*** DATA TO EXAMINE ***

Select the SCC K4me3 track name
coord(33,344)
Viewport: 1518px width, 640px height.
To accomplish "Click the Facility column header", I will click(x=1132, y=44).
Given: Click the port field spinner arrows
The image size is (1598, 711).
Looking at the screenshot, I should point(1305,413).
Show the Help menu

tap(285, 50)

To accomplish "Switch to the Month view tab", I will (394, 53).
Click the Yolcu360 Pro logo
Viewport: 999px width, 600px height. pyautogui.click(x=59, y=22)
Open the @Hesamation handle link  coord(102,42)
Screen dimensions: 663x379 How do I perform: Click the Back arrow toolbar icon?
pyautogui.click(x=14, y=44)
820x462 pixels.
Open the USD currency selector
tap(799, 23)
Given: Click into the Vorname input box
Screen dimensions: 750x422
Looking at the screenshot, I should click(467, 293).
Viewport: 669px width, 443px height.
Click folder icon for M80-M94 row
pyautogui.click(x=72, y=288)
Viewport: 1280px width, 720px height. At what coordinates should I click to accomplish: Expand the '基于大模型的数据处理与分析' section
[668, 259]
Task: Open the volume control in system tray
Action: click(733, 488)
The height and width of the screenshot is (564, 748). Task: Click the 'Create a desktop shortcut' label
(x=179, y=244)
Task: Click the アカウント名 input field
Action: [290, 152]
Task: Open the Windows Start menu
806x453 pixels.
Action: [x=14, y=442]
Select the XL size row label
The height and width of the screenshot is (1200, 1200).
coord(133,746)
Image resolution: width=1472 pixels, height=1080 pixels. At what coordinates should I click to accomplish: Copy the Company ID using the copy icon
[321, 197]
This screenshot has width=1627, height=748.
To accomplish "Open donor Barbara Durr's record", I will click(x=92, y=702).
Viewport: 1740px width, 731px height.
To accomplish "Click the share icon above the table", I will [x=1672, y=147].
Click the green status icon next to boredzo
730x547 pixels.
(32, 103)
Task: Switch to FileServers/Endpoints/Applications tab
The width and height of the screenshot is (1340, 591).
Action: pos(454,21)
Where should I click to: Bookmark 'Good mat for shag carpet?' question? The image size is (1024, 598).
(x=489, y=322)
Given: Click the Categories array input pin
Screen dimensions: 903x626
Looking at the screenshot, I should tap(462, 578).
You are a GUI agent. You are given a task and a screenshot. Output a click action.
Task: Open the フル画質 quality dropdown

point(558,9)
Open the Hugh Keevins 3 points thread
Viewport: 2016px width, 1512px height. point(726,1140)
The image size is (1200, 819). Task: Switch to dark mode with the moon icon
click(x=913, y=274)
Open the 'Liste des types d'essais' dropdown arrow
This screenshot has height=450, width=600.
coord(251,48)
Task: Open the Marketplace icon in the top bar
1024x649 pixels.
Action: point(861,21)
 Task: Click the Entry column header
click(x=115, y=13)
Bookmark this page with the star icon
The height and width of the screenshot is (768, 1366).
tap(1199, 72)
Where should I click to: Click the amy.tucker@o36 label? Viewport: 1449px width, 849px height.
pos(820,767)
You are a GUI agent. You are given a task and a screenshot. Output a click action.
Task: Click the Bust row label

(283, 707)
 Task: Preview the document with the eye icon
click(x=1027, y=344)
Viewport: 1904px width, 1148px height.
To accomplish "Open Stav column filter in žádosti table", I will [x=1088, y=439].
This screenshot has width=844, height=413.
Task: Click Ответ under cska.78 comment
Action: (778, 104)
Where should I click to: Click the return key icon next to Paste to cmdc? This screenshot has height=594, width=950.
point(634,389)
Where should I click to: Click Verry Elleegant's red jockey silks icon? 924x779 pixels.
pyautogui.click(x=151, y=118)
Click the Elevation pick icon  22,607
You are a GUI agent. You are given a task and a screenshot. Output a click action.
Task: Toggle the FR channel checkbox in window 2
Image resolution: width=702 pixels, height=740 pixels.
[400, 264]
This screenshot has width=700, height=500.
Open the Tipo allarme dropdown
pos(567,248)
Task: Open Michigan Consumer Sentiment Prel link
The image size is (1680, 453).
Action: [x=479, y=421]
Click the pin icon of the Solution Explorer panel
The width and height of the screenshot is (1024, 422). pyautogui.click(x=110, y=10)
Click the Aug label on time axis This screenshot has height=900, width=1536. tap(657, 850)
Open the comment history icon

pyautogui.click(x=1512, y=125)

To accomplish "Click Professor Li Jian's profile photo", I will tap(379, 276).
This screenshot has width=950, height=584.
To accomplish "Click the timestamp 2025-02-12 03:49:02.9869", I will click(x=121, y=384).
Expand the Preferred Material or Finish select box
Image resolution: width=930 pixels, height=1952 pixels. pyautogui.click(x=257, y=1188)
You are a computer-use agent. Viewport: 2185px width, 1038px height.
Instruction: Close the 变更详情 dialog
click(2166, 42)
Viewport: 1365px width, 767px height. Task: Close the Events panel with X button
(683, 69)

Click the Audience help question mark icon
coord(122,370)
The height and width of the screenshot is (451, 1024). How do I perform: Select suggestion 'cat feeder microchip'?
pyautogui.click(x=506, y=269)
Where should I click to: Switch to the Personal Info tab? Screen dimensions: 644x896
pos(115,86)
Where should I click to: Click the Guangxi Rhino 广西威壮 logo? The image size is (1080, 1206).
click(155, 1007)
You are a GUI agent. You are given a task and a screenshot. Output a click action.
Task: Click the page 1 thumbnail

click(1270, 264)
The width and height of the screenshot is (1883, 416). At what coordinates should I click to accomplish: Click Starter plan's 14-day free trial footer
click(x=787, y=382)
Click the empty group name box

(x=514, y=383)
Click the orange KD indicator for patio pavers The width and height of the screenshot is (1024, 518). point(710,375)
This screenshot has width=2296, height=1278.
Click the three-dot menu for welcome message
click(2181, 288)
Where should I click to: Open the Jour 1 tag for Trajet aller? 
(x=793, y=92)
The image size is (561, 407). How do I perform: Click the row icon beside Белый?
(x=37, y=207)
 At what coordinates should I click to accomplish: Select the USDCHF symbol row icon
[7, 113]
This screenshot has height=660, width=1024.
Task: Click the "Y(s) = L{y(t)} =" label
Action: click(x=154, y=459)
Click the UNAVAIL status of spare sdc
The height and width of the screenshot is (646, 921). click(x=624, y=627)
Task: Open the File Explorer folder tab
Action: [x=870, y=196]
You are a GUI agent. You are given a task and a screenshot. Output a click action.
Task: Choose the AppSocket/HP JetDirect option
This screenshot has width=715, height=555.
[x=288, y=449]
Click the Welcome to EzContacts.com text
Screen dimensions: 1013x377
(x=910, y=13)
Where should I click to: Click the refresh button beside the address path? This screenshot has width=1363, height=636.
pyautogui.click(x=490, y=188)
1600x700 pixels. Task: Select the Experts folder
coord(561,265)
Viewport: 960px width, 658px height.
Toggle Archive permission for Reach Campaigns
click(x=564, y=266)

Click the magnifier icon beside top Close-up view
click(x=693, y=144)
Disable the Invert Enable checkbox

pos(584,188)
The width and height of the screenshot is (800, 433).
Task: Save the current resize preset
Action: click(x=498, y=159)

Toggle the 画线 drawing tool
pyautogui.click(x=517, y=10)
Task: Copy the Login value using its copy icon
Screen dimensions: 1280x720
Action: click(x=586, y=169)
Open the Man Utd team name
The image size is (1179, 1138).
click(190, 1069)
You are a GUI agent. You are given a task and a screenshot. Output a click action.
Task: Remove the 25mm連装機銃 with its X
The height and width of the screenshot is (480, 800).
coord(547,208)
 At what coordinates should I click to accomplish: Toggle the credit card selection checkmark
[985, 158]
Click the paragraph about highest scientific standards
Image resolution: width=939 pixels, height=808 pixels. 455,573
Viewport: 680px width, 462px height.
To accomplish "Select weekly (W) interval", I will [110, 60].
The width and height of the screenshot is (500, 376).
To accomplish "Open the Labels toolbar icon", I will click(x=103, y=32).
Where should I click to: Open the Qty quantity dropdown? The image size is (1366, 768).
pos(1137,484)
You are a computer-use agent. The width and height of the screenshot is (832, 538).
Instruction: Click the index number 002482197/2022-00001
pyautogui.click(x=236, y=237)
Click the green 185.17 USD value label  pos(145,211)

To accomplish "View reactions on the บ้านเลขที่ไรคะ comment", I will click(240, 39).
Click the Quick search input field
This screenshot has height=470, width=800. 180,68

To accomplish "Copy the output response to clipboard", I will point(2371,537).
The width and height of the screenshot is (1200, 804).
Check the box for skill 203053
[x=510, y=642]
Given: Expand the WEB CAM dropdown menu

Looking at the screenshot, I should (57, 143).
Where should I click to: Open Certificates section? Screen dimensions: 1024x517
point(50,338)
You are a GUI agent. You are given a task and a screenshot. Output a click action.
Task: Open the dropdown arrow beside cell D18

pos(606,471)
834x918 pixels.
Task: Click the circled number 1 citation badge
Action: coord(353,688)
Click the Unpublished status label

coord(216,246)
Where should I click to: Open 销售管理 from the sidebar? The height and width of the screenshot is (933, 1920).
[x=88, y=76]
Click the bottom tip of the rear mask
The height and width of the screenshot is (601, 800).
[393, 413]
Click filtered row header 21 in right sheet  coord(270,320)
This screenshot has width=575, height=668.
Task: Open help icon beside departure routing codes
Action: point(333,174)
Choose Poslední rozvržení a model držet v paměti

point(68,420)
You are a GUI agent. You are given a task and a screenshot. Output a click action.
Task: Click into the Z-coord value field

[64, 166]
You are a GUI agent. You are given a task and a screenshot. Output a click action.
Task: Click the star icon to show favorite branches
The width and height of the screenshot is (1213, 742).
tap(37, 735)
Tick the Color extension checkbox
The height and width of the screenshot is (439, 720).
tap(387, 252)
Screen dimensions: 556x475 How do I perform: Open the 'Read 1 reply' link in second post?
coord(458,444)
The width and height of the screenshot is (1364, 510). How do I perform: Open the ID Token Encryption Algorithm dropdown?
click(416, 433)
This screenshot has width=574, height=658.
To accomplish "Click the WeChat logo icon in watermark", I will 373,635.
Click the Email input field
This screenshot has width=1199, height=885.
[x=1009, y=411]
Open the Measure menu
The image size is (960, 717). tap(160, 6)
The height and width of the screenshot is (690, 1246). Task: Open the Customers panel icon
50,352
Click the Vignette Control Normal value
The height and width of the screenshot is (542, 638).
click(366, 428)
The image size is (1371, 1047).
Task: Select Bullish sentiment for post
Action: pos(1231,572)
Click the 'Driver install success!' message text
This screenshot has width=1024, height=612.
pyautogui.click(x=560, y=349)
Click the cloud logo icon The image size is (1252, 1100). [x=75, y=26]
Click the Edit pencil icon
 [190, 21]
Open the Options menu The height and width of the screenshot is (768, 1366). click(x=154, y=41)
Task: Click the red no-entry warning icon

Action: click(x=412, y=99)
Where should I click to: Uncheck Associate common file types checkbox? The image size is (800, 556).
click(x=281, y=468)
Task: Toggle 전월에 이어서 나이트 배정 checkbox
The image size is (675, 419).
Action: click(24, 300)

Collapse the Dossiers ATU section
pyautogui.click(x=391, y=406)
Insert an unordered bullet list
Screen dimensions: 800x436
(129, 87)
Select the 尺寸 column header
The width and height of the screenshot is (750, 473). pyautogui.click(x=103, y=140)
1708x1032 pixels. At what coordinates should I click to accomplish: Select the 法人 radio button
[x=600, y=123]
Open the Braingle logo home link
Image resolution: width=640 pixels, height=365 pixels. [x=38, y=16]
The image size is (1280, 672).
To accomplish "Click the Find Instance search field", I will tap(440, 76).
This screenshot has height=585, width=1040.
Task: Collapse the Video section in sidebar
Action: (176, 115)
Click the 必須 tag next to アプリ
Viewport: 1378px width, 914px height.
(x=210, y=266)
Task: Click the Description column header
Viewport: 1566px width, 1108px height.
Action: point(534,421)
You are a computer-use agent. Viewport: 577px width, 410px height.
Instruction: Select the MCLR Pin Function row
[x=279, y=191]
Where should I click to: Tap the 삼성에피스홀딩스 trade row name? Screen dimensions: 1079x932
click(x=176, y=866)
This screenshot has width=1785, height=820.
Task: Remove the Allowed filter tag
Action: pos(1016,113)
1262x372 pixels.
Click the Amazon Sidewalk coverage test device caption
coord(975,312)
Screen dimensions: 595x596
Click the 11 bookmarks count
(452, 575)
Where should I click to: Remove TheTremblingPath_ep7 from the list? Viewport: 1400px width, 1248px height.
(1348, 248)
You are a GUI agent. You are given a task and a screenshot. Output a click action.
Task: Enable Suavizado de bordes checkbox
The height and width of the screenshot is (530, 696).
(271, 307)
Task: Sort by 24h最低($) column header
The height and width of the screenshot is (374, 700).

*** End of DATA TO EXAMINE ***

• [WHAT NEEDS TO BE DONE] Report how many lines of the data hold the string "text"; give only the number.

• [OUTPUT OF THE EXERCISE] 2